● What you should do: Please reproduce the following records exactly, with nothing omitted.

[[ Entries supplied, beginning ]]

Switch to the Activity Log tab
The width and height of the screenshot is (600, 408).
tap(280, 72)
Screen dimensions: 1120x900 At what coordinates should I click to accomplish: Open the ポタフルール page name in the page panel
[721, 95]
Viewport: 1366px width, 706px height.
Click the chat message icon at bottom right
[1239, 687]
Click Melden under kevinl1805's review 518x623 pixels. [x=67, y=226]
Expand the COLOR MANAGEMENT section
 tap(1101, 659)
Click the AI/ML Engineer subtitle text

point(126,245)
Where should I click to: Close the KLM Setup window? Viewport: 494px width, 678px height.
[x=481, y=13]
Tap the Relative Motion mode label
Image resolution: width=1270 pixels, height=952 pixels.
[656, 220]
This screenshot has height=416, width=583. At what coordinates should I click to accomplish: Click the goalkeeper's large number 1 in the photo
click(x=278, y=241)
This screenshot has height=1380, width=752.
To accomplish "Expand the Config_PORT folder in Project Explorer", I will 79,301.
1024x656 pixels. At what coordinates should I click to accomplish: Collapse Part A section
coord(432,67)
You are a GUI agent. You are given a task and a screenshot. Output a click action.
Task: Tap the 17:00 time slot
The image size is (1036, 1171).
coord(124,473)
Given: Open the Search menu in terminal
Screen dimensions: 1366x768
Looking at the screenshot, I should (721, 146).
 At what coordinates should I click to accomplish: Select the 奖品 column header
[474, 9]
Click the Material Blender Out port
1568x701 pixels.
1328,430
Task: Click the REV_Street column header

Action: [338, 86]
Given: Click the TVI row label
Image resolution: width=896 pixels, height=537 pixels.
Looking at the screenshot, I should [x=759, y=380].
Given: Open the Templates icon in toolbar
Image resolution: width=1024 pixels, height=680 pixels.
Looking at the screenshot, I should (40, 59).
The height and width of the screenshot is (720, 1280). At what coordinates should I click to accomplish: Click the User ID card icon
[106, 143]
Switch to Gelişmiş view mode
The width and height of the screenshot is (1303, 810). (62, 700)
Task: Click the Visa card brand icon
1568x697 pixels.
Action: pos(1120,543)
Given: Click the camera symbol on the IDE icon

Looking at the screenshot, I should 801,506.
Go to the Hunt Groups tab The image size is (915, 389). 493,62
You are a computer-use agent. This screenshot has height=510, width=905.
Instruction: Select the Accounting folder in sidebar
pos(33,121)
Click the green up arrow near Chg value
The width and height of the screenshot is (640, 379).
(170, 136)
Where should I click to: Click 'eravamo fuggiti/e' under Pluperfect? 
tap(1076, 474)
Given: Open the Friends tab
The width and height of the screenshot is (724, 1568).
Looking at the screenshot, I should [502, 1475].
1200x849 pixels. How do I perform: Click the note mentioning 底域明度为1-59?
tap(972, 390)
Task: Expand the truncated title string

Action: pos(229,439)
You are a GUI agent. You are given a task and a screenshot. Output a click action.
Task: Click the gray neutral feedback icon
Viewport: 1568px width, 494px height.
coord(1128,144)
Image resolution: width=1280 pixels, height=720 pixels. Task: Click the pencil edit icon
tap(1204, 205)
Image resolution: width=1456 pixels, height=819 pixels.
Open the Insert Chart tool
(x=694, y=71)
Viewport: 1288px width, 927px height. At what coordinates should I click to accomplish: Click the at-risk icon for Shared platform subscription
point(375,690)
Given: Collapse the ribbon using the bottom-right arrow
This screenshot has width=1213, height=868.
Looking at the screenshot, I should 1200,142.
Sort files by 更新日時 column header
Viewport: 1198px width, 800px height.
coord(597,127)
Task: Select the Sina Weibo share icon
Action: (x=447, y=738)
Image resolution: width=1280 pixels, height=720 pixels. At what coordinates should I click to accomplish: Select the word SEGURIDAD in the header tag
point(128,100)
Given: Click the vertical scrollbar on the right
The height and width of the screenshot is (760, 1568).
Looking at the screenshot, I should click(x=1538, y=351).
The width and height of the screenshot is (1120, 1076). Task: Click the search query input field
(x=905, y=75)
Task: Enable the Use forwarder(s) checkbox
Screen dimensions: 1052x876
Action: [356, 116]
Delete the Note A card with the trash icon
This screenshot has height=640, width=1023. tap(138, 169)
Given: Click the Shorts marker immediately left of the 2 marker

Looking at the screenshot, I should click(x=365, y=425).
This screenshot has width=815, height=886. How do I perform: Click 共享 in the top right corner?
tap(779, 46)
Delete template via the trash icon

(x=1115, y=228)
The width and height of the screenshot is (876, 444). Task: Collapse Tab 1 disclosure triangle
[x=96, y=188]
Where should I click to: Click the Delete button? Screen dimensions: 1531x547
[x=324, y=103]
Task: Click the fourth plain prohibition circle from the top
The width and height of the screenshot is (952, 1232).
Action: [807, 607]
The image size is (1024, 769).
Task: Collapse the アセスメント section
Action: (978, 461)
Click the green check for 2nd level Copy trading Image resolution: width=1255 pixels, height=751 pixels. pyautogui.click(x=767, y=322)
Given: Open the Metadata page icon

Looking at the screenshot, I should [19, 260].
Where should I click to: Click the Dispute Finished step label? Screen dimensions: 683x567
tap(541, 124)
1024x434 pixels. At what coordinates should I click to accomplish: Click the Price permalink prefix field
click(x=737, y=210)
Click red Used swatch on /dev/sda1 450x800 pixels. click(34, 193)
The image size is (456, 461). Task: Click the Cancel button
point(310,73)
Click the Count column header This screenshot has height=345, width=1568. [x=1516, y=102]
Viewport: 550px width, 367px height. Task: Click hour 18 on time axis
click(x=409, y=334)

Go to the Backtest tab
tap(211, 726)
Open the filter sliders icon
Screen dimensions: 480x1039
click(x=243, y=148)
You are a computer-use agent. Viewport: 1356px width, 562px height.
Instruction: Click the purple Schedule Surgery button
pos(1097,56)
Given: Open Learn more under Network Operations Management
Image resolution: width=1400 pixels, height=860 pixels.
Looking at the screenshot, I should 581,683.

[[ Entries supplied, end ]]

● Task result:
Switch to the Activity Log tab
The width and height of the screenshot is (600, 408).
tap(280, 72)
Screen dimensions: 1120x900 At what coordinates should I click to accomplish: Open the ポタフルール page name in the page panel
[721, 95]
Viewport: 1366px width, 706px height.
Click the chat message icon at bottom right
[1239, 687]
Click Melden under kevinl1805's review 518x623 pixels. [x=67, y=226]
Expand the COLOR MANAGEMENT section
 tap(1101, 659)
Click the AI/ML Engineer subtitle text

point(126,245)
Where should I click to: Close the KLM Setup window? Viewport: 494px width, 678px height.
[x=481, y=13]
Tap the Relative Motion mode label
Image resolution: width=1270 pixels, height=952 pixels.
[656, 220]
This screenshot has height=416, width=583. At what coordinates should I click to accomplish: Click the goalkeeper's large number 1 in the photo
click(x=278, y=241)
This screenshot has height=1380, width=752.
To accomplish "Expand the Config_PORT folder in Project Explorer", I will 79,301.
1024x656 pixels. At what coordinates should I click to accomplish: Collapse Part A section
coord(432,67)
You are a GUI agent. You are given a task and a screenshot. Output a click action.
Task: Tap the 17:00 time slot
The image size is (1036, 1171).
coord(124,473)
Given: Open the Search menu in terminal
Screen dimensions: 1366x768
Looking at the screenshot, I should (721, 146).
 At what coordinates should I click to accomplish: Select the 奖品 column header
[474, 9]
Click the Material Blender Out port
1568x701 pixels.
1328,430
Task: Click the REV_Street column header

Action: [338, 86]
Given: Click the TVI row label
Image resolution: width=896 pixels, height=537 pixels.
Looking at the screenshot, I should [x=759, y=380].
Given: Open the Templates icon in toolbar
Image resolution: width=1024 pixels, height=680 pixels.
Looking at the screenshot, I should (40, 59).
The height and width of the screenshot is (720, 1280). At what coordinates should I click to accomplish: Click the User ID card icon
[106, 143]
Switch to Gelişmiş view mode
The width and height of the screenshot is (1303, 810). (62, 700)
Task: Click the Visa card brand icon
1568x697 pixels.
Action: pos(1120,543)
Given: Click the camera symbol on the IDE icon

Looking at the screenshot, I should 801,506.
Go to the Hunt Groups tab The image size is (915, 389). 493,62
You are a computer-use agent. This screenshot has height=510, width=905.
Instruction: Select the Accounting folder in sidebar
pos(33,121)
Click the green up arrow near Chg value
The width and height of the screenshot is (640, 379).
(170, 136)
Where should I click to: Click 'eravamo fuggiti/e' under Pluperfect? 
tap(1076, 474)
Given: Open the Friends tab
The width and height of the screenshot is (724, 1568).
Looking at the screenshot, I should [502, 1475].
1200x849 pixels. How do I perform: Click the note mentioning 底域明度为1-59?
tap(972, 390)
Task: Expand the truncated title string

Action: pos(229,439)
You are a GUI agent. You are given a task and a screenshot. Output a click action.
Task: Click the gray neutral feedback icon
Viewport: 1568px width, 494px height.
coord(1128,144)
Image resolution: width=1280 pixels, height=720 pixels. Task: Click the pencil edit icon
tap(1204, 205)
Image resolution: width=1456 pixels, height=819 pixels.
Open the Insert Chart tool
(x=694, y=71)
Viewport: 1288px width, 927px height. At what coordinates should I click to accomplish: Click the at-risk icon for Shared platform subscription
point(375,690)
Given: Collapse the ribbon using the bottom-right arrow
This screenshot has width=1213, height=868.
Looking at the screenshot, I should 1200,142.
Sort files by 更新日時 column header
Viewport: 1198px width, 800px height.
coord(597,127)
Task: Select the Sina Weibo share icon
Action: (x=447, y=738)
Image resolution: width=1280 pixels, height=720 pixels. At what coordinates should I click to accomplish: Select the word SEGURIDAD in the header tag
point(128,100)
Given: Click the vertical scrollbar on the right
The height and width of the screenshot is (760, 1568).
Looking at the screenshot, I should click(x=1538, y=351).
The width and height of the screenshot is (1120, 1076). Task: Click the search query input field
(x=905, y=75)
Task: Enable the Use forwarder(s) checkbox
Screen dimensions: 1052x876
Action: [356, 116]
Delete the Note A card with the trash icon
This screenshot has height=640, width=1023. tap(138, 169)
Given: Click the Shorts marker immediately left of the 2 marker

Looking at the screenshot, I should click(x=365, y=425).
This screenshot has width=815, height=886. How do I perform: Click 共享 in the top right corner?
tap(779, 46)
Delete template via the trash icon

(x=1115, y=228)
The width and height of the screenshot is (876, 444). Task: Collapse Tab 1 disclosure triangle
[x=96, y=188]
Where should I click to: Click the Delete button? Screen dimensions: 1531x547
[x=324, y=103]
Task: Click the fourth plain prohibition circle from the top
The width and height of the screenshot is (952, 1232).
Action: [807, 607]
The image size is (1024, 769).
Task: Collapse the アセスメント section
Action: (978, 461)
Click the green check for 2nd level Copy trading Image resolution: width=1255 pixels, height=751 pixels. pyautogui.click(x=767, y=322)
Given: Open the Metadata page icon

Looking at the screenshot, I should [19, 260].
Where should I click to: Click the Dispute Finished step label? Screen dimensions: 683x567
tap(541, 124)
1024x434 pixels. At what coordinates should I click to accomplish: Click the Price permalink prefix field
click(x=737, y=210)
Click red Used swatch on /dev/sda1 450x800 pixels. click(34, 193)
The image size is (456, 461). Task: Click the Cancel button
point(310,73)
Click the Count column header This screenshot has height=345, width=1568. [x=1516, y=102]
Viewport: 550px width, 367px height. Task: Click hour 18 on time axis
click(x=409, y=334)

Go to the Backtest tab
tap(211, 726)
Open the filter sliders icon
Screen dimensions: 480x1039
click(x=243, y=148)
You are a computer-use agent. Viewport: 1356px width, 562px height.
Instruction: Click the purple Schedule Surgery button
pos(1097,56)
Given: Open Learn more under Network Operations Management
Image resolution: width=1400 pixels, height=860 pixels.
Looking at the screenshot, I should 581,683.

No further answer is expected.